For the last handful of years, Britain and the United States have done quiet experiments with a new form of therapy for veterans suffering from combat stress, using a resource neither nation lacks along their coasts: surf.
“Ocean therapy,” or surf therapy, will surprise longtime surfers mainly because of the official-sounding name; the idea that an ocean and a surfboard can be good for the body and mind is otherwise not very new. But recent studies have tried to quantify just what happens in the water.
The United Kingdom’s National Health Service is still conducting trials in Cornwall, where waves wash in from the Atlantic, to determine whether “surf therapy” deserves taxpayer support. The idea caused outrage at the Daily Mail, where outrage is a business model.
“It’s important that the NHS uses its funds for medicine and equipment rather than watersports,” a British taxpayers’ advocate, Fiona McEvoy, told the Mail late last year. National Health defended the trials on the grounds that they were cheap — £250, or about $400 per person — and aimed at saving money on demand for antidepressants and other drug therapies.
But the U.S. Marines Corps has also worked “ocean therapy” into its post-traumatic stress disorder treatment regime. Until recently, Lt. Col. Greg Martin commanded the so-called Wounded Warrior Battalion West at Camp Pendleton. “Anything a guy really enjoys” will ease combat stress, he says, “but there’s nothing like surfing to touch the mind, the body and the spirit all at the same time. And that’s our approach in the Marine Corps, we have a whole-Marine focus, so it’s not just the medical side.”
The nonprofit Jimmy Miller Memorial Foundation developed the program of ocean therapy that the Marines use; the foundation sends therapists and surf instructors to Camp Pendleton every two or three weeks.
One reason it works, says Jim Miller, father of Jimmy and founding member of the board, is that surfing can wear out a vet so much that he sleeps.

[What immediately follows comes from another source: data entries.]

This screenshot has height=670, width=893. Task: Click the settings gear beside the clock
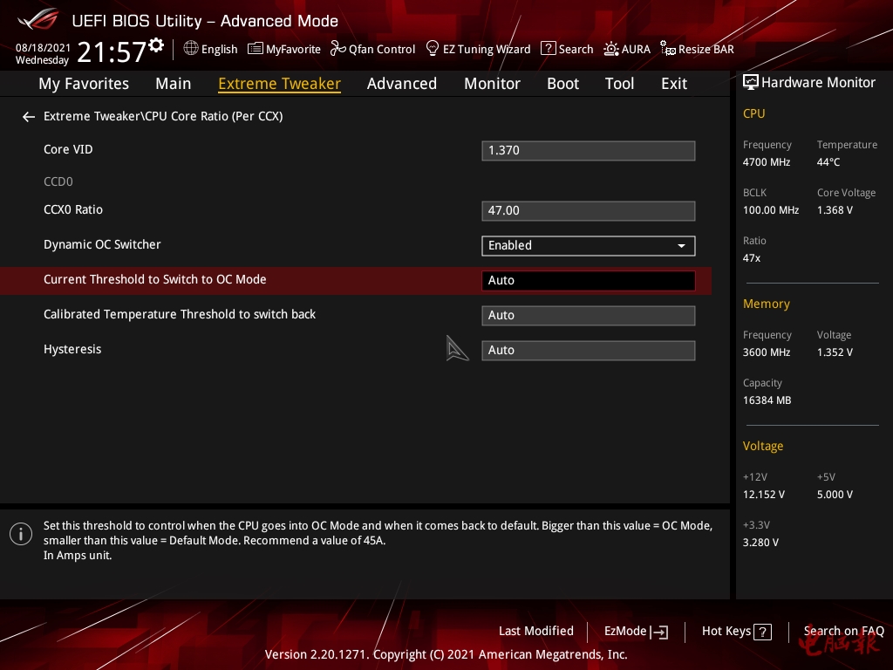coord(156,45)
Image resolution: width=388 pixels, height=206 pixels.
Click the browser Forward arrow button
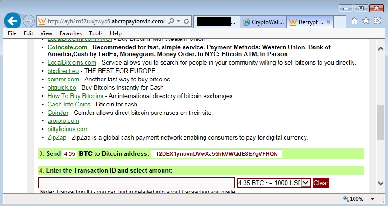coord(28,21)
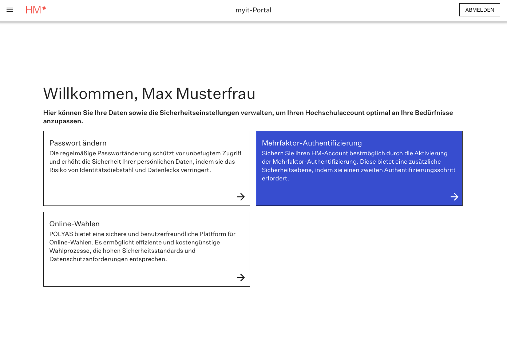
Task: Log out using the ABMELDEN button
Action: point(479,10)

Miller tells a story about one Marine who turned up for a surf lesson with a number of problems, including insomnia. “This guy couldn’t sleep more than three or four hours a night, and he was on heavy medication,” Miller said. “But after his first session in the water, he slept for eight hours — without drugs.”

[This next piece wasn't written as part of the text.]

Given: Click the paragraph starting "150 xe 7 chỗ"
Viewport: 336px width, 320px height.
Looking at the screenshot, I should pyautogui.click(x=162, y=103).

Carly Rogers, the occupational therapist who developed the program for the Jimmy Miller Foundation, says surf lessons in the water and group therapy afterward on the sand are meant to shape other parts of a patient’s life. “By achieving this goal [of learning to surf],” she says, “in this dynamic environment where they’re broken down to nothing [in the ocean], they’ll learn to be self-sufficient in other areas.”
Her program is based on Mihaly Csikszentmihalyi’s flow theory, which argues that a person learning to be “in the zone” — a joyful, focused, un-self-conscious state — can learn to be happy. And a microbiologist in Munich, Ulrike Schmidt, who runs the lab at the Max Planck Institute, isn’t surprised. She’s studied minute physical changes caused by post-traumatic stress, and she says it makes sense that surfing might help change the chemistry and structure of a veteran’s brain. “We already know that moving your body is fundamentally good for healing,” she says. “And there’s evidence that through movement and physical effort you can encourage metabolic processes in the brain.”
Which is not quite how the vets themselves describe it. For them, the intense focus and strenuous work in the water tends to take their minds off whatever haunts them.
“In combat,” one L.A.-area vet named Louis Scott explained to me, “you look to your left and you look to your right, and you’re always worried about your brother. In the surf, you look to your left and you look to your right,” he said, “and you’re out there with your brothers. And yet you’re havin’ fun.”